Richiesta di danni e riparazione per torto morale
La famiglia siriana ha quindi presentato alle autorità una richiesta di riparazione morale e di risarcimento danni dell’ordine rispettivamente di 159’000 e 136’000 franchi. Secondo la legale, la donna soffre ancora tuttora di un disturbo da stress post-traumatico e di depressione causati dal senso di abbandono e dal trasferimento forzato verso l’Italia avvenuto mentre stava patendo dolori insopportabili.
Nel gennaio 2021, il Dipartimento federale delle finanze (DFF) ha respinto in prima istanza la richiesta di riparazione e risarcimento danni inoltrata dalla famiglia poiché, a suo giudizio, il comportamento delle guardie di confine, sebbene non abbiano agito correttamente, non è all’origine del presunto danno subito e manca quindi il nesso di causalità.
La donna e i suoi familiari si sono quindi rivolti al TAF che ha ammesso parzialmente il ricorso e accordato 12’000 franchi per il torto penale subito in seguito all’inazione delle guardie di confine.

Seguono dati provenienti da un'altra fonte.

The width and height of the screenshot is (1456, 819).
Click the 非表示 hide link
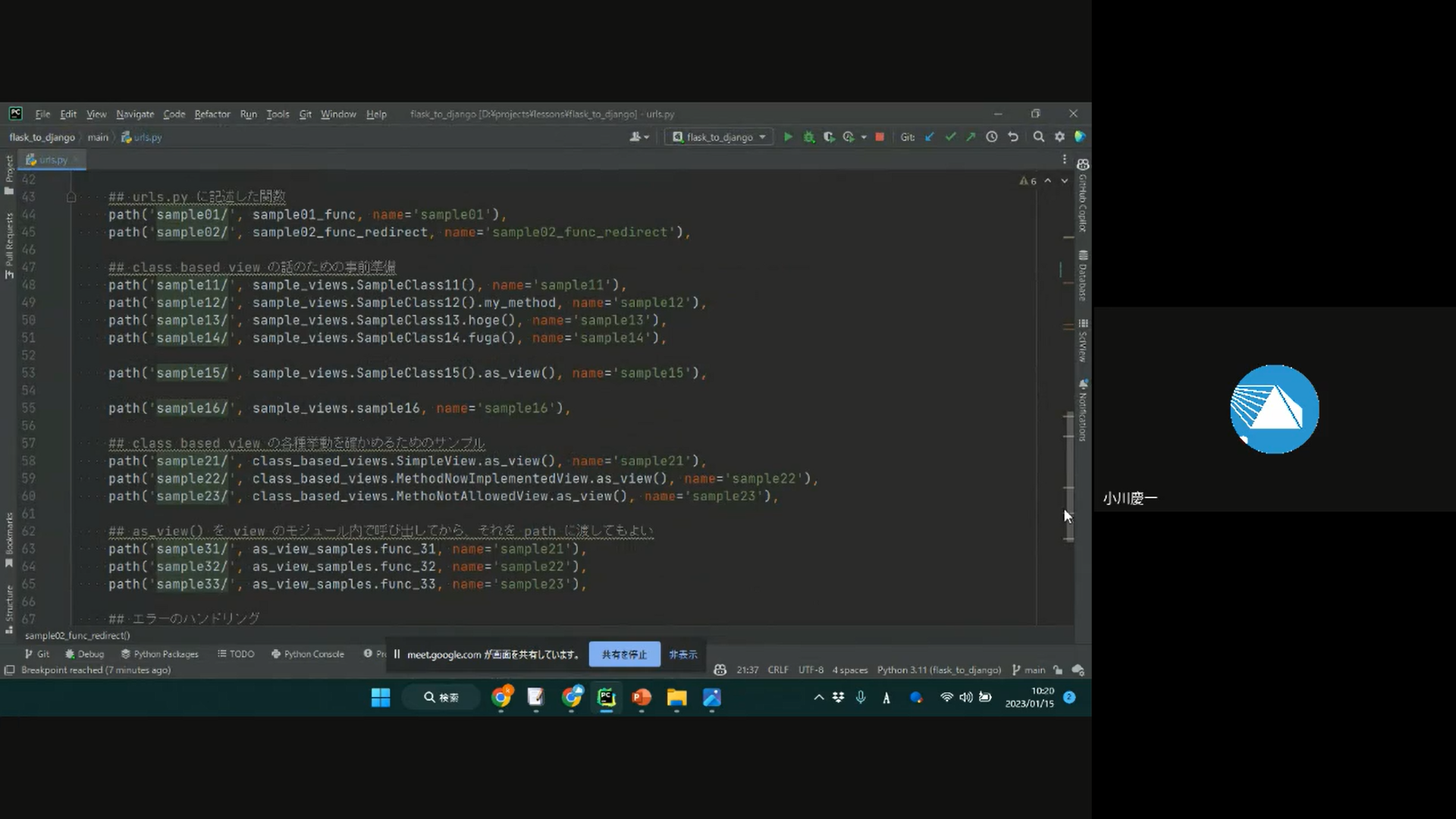(x=682, y=654)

La durata e l’intensità delle sofferenze, hanno sentenziato i giudici di San Gallo, sono aumentate, e i luoghi dove è stata costretta ad attendere hanno pure aggravato la disperazione della donna, favorendo così l’insorgenza di problemi psichici.
Non è stata invece riconosciuto il risarcimento del danno, dato dai minori sostegni pubblici percepiti in Italia (dal luglio 2014 all’ottobre 2017) rispetto a quelli cui avrebbero beneficiato in Germania, paese dove erano diretti. La differenza di prestazioni tra Stati, sostiene la corte federale, non rappresenta un pregiudizio in senso giuridico.
Condannate guardie di confine
La vicenda ha avuto non si esaurisce però in questo procedimento civile. All’inizio dell’anno scorso la giustizia militare ha condannato – con decreto d’accusa – a pene pecuniarie (30 aliquote giornaliere da 100 a 200 franchi) per lesioni colpose e ripetuta inosservanza di prescrizioni di servizio, tre guardie di confine che a detta dei giudici avrebbero dovuto chiamare l’ambulanza, anche contro la volontà del loro superiore.
Il loro capo, un sergente maggiore, era già stato condannato nel 2018: in appello la pena detentiva gli era stata ridotta a 150 aliquote giornaliere di 150 franchi con la condizionale.